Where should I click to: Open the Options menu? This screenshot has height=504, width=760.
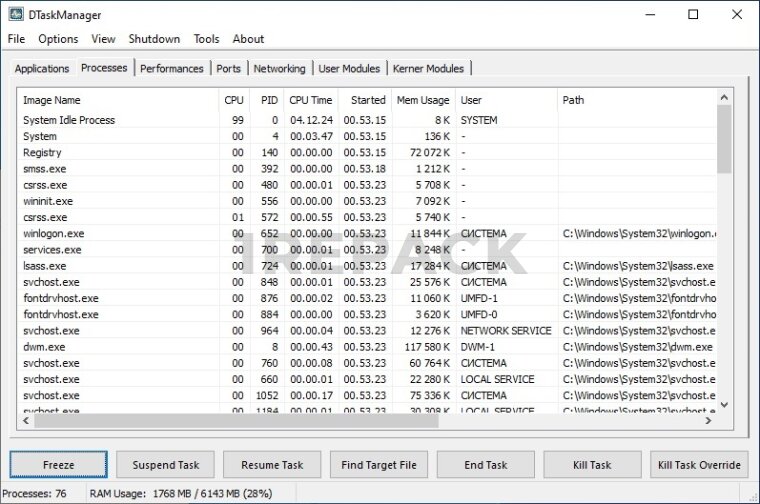(58, 39)
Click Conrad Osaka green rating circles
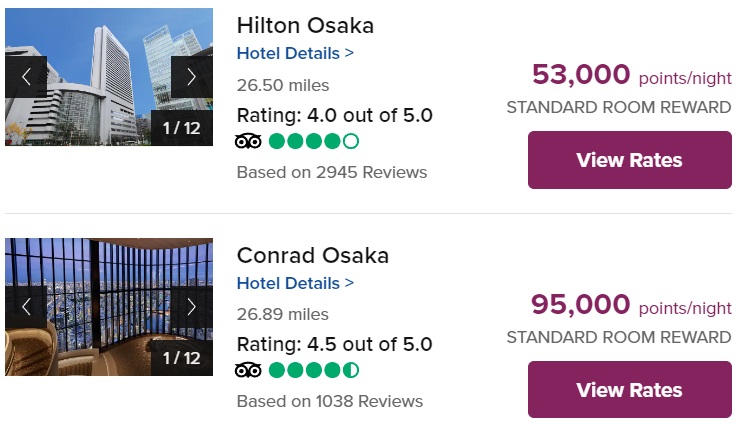 pos(313,371)
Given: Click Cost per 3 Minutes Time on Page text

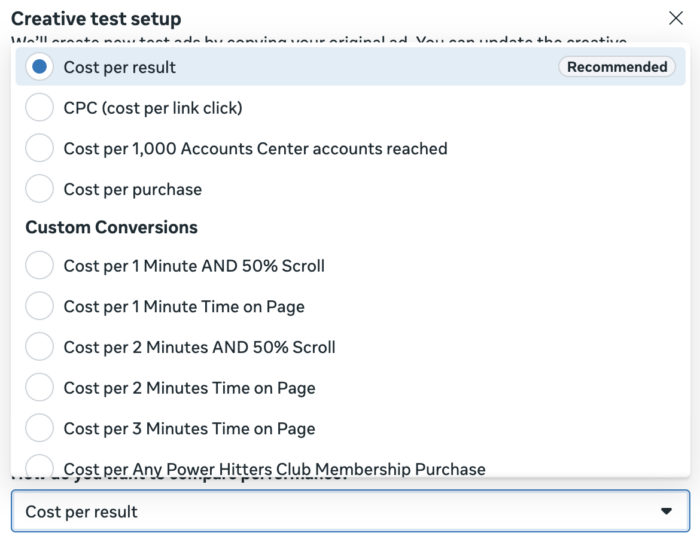Looking at the screenshot, I should pyautogui.click(x=189, y=428).
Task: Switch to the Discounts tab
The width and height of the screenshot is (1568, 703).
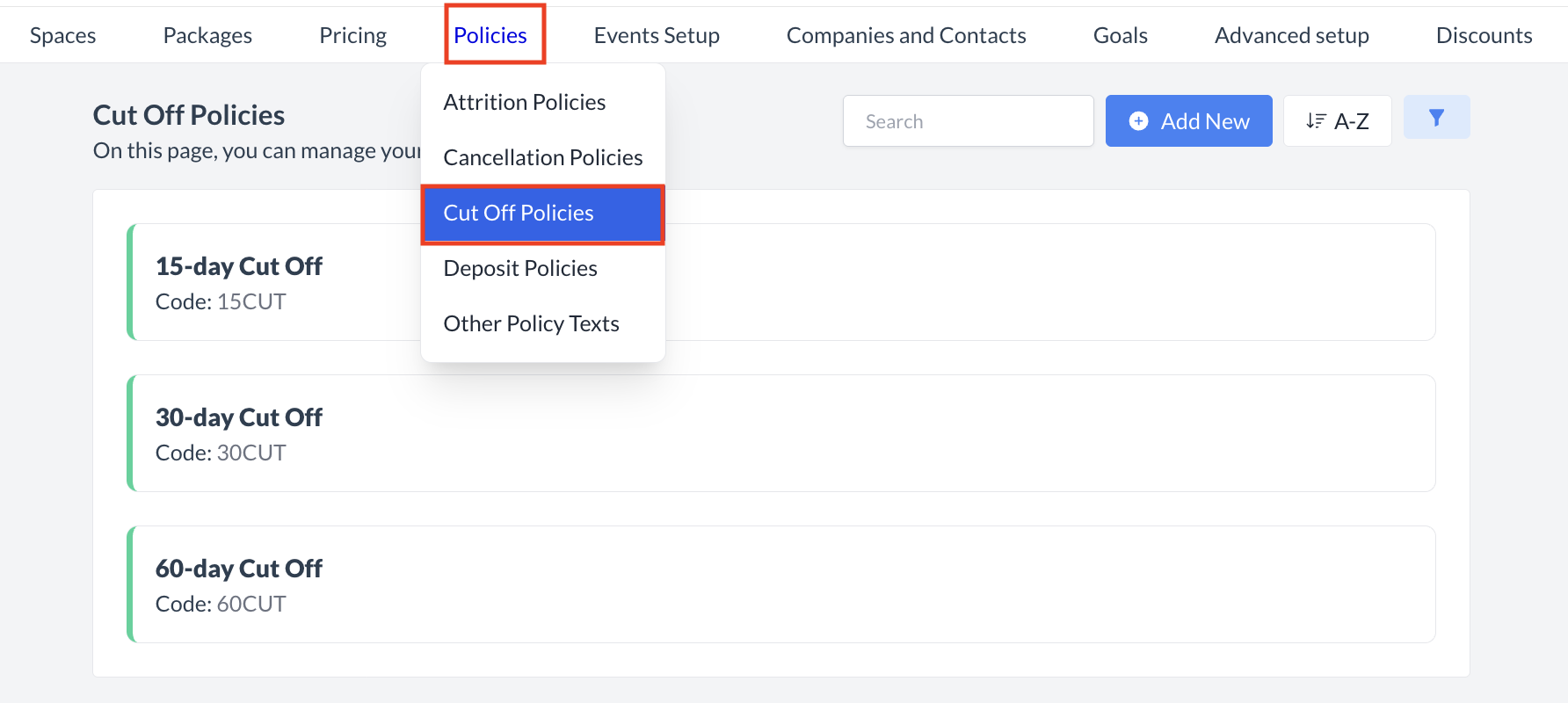Action: pyautogui.click(x=1484, y=35)
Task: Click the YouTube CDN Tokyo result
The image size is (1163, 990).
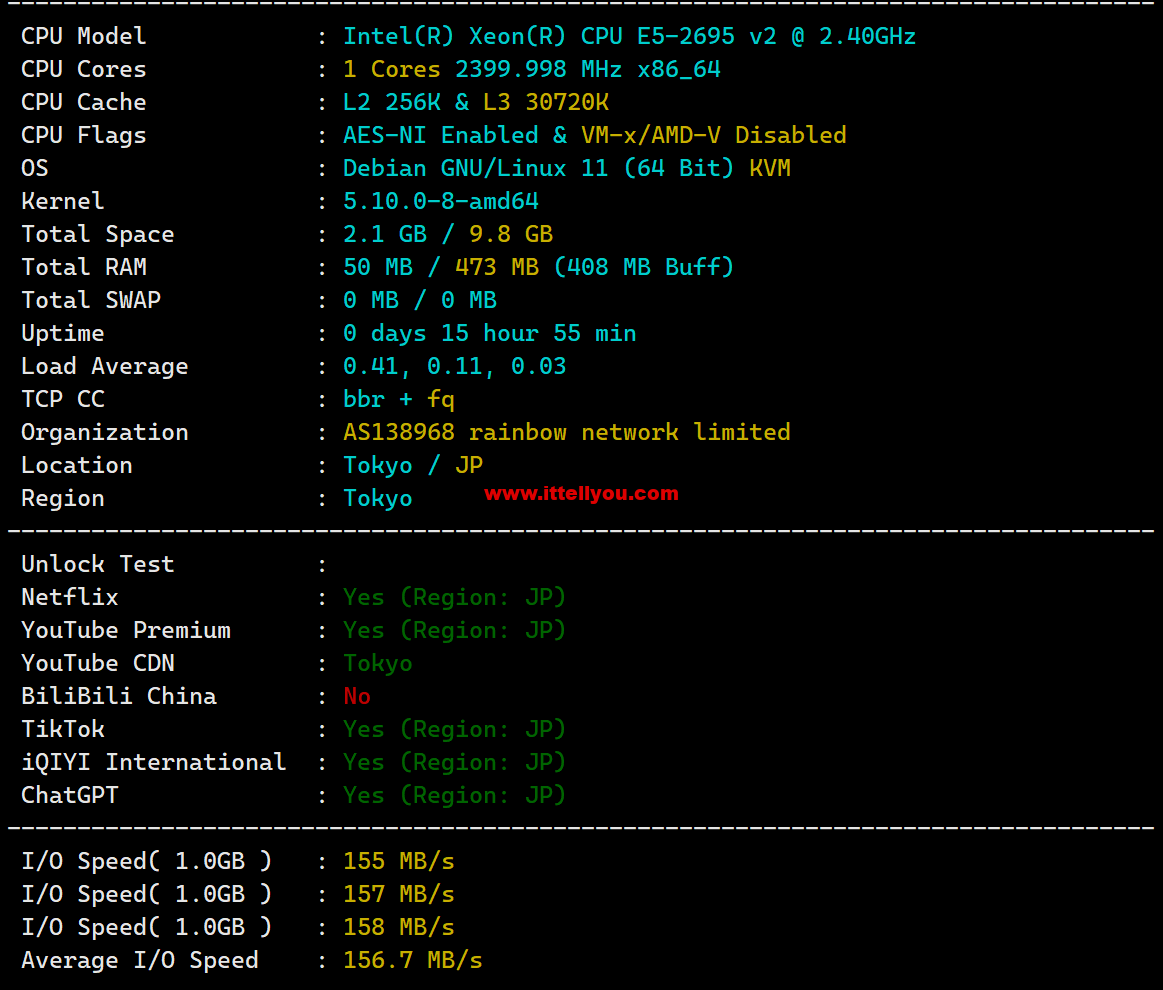Action: pyautogui.click(x=378, y=664)
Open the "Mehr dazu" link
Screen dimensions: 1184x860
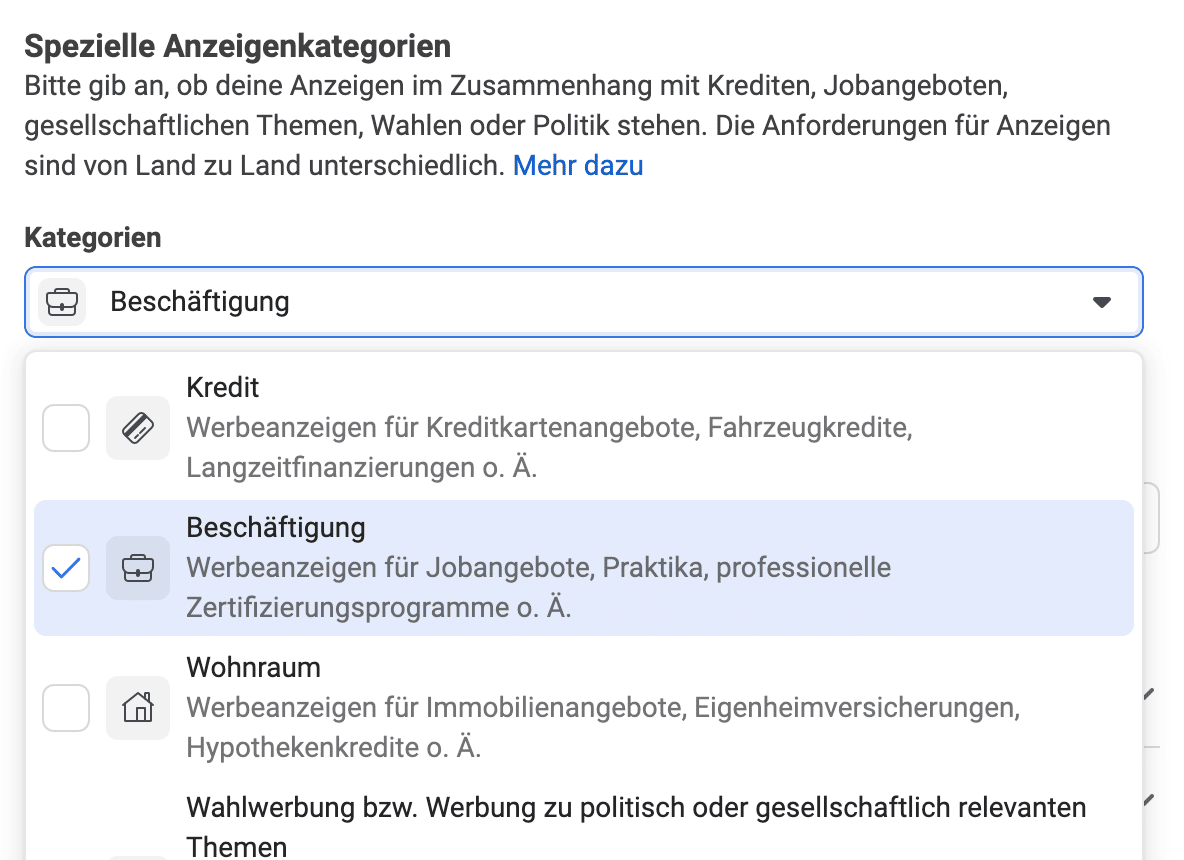coord(578,165)
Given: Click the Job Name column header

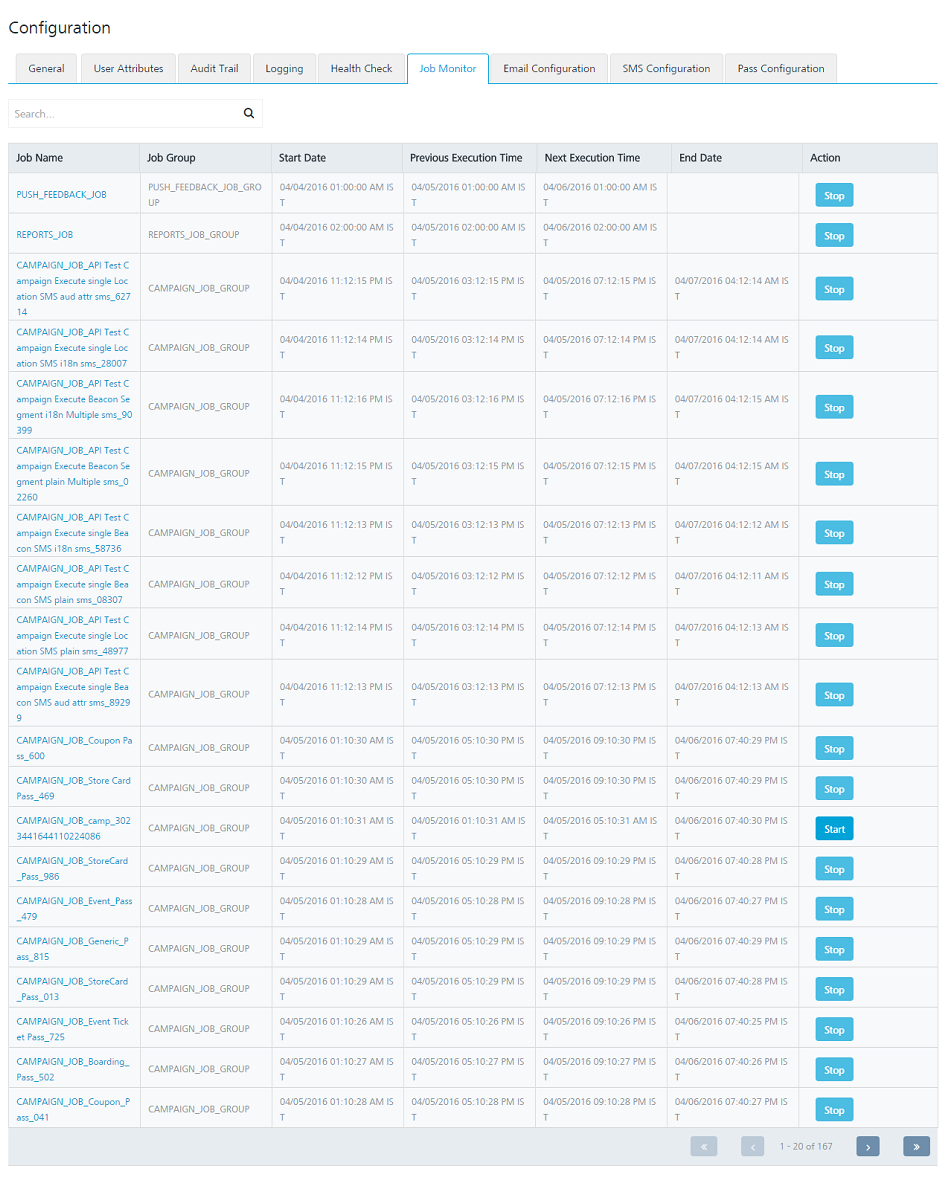Looking at the screenshot, I should click(x=40, y=158).
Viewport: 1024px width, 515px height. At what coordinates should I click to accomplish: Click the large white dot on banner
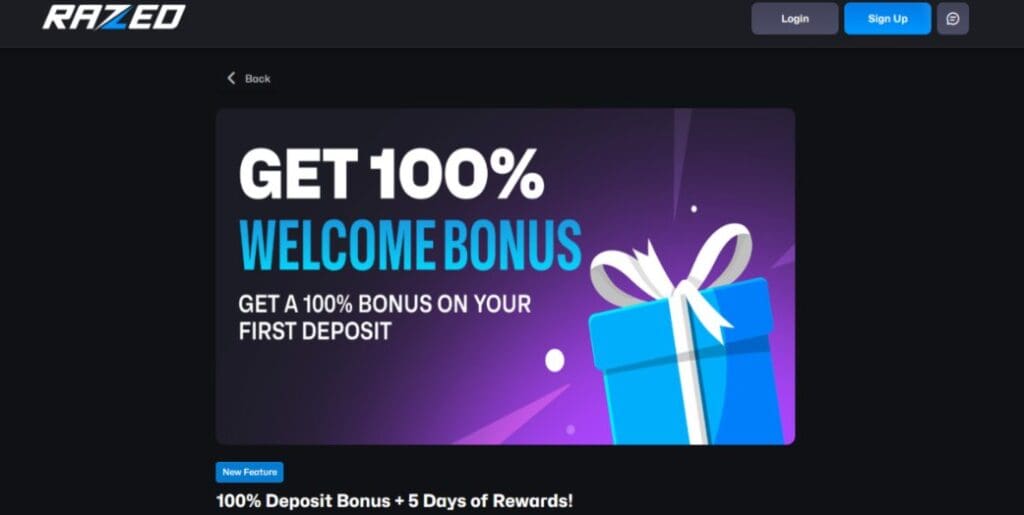click(554, 360)
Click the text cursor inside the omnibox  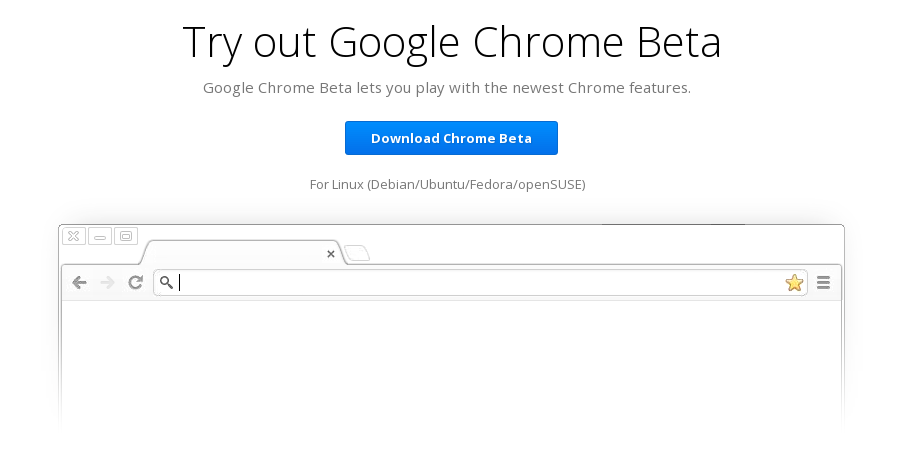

• **Work to complete**
Could you print all of the entries above exactly as written, minus the pictures?

• **Solution for this problem**
Where should I click to: Open the Options menu? This screenshot has height=504, width=760.
(58, 39)
Click Conrad Osaka green rating circles
 pos(313,371)
Given: Click Cost per 3 Minutes Time on Page text

Looking at the screenshot, I should pyautogui.click(x=189, y=428).
Task: Switch to the Discounts tab
The width and height of the screenshot is (1568, 703).
Action: pyautogui.click(x=1484, y=35)
Task: Click the YouTube CDN Tokyo result
The image size is (1163, 990).
Action: pyautogui.click(x=378, y=664)
Open the "Mehr dazu" link
Screen dimensions: 1184x860
coord(578,165)
Given: Click the Job Name column header

Looking at the screenshot, I should click(x=40, y=158).
Viewport: 1024px width, 515px height. At what coordinates should I click to accomplish: Click the large white dot on banner
click(554, 360)
Click the text cursor inside the omnibox  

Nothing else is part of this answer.